How Apple conquered China and learned to think like the Communist Party. - jibjab
http://www.foreignpolicy.com/articles/2011/08/01/red_delicious_and_rotten?page=full
======
buddylw
I am no fan of Apple - mainly for their closed architecture, but I am also a
cold-hearted economist when it comes to these types issues and this article is
a bit of a one sided hit piece.

I would like to throw in a few counterpoints so we can all maintain a proper
context.

1.) When companies become as large as Apple and begin purchasing products from
vendors. It is not possible for them to guarantee the safety and operation of
every vendor. Just as when you go buy oranges at the grocery store, you
_might_ know what country or farm it came from, but you don't know working
conditions at that farm. Even if you could know you don't have time to dig
through that info - you just want an orange. You, like everyone else, just
respond to the major media outrages and exposés and blindly avoid Wal-Mart,
etc.

Apple has more leverage here since they are a large company, but when it comes
down to it, Apple ordered more screens and the vendor made the bad decision to
use n-hexane. All Apple can do is lean on the vendor to make it right and not
let it happen again. Believe me, even if Apple hates the workers and secretly
wants them to die a horrible death for their stock holders, they don't want
this bad press and would have avoided it if they could have.

2.) Outsourcing has real costs. It's not just cheaper because labor is
cheaper. When you outsource you have to worry about the government, the
infrastructure, shipping, recruiting talent etc. If you paid the Chinese
workers American wages, it would not be worth the other costs to outsource at
all.

### Stored data
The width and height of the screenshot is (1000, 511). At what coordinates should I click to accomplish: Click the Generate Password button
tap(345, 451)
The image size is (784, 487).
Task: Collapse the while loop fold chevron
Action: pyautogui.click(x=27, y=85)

### Requests
• A. Translate into Spanish this sentence from the thread on Apple in China: "When you outsource you have to worry about the government, the infrastructure, shipping, recruiting talent etc."
• B. Extend the thread on Apple in China, picking up right after its final sentence.

### Answers
• A. Cuando subcontratas en el extranjero tienes que preocuparte por el gobierno, la infraestructura, el transporte, la contratación de talento, etc.

• B.
3.) You can't compare living and working conditions between countries. As bad
as a 3rd world outsourced job is to us 1st worlder's it's still generally
BETTER than what they would have otherwise. In fact Apple and other
'outsourcers' are the one and only reason for the breath-taking trend line
that is China's per capita growth:
<http://www.wolframalpha.com/input/?i=china+income+per+capita>

Just read about living in China in the 60s. It's horrifying to even think
about and makes China today seem like paradise. In short the Chinese are
better with Apple than without.

4.) There are not a fixed number of jobs in the world - there are only a fixed
number of resources. If China can make us a product cheaper than we can make
it WE benefit. Our resources are free to build other things for China when
they want to cash in some of those US Dollars they so graciously accepted from
Apple in exchange for real goods. Voluntary trade benefits both parties by its
very nature or it doesn't happen.

Also, the US unemployment issue is bit off the main topic of an already
lengthy comment, but it has much more to do with sticky wages and our past
decisions than it does outsourcing.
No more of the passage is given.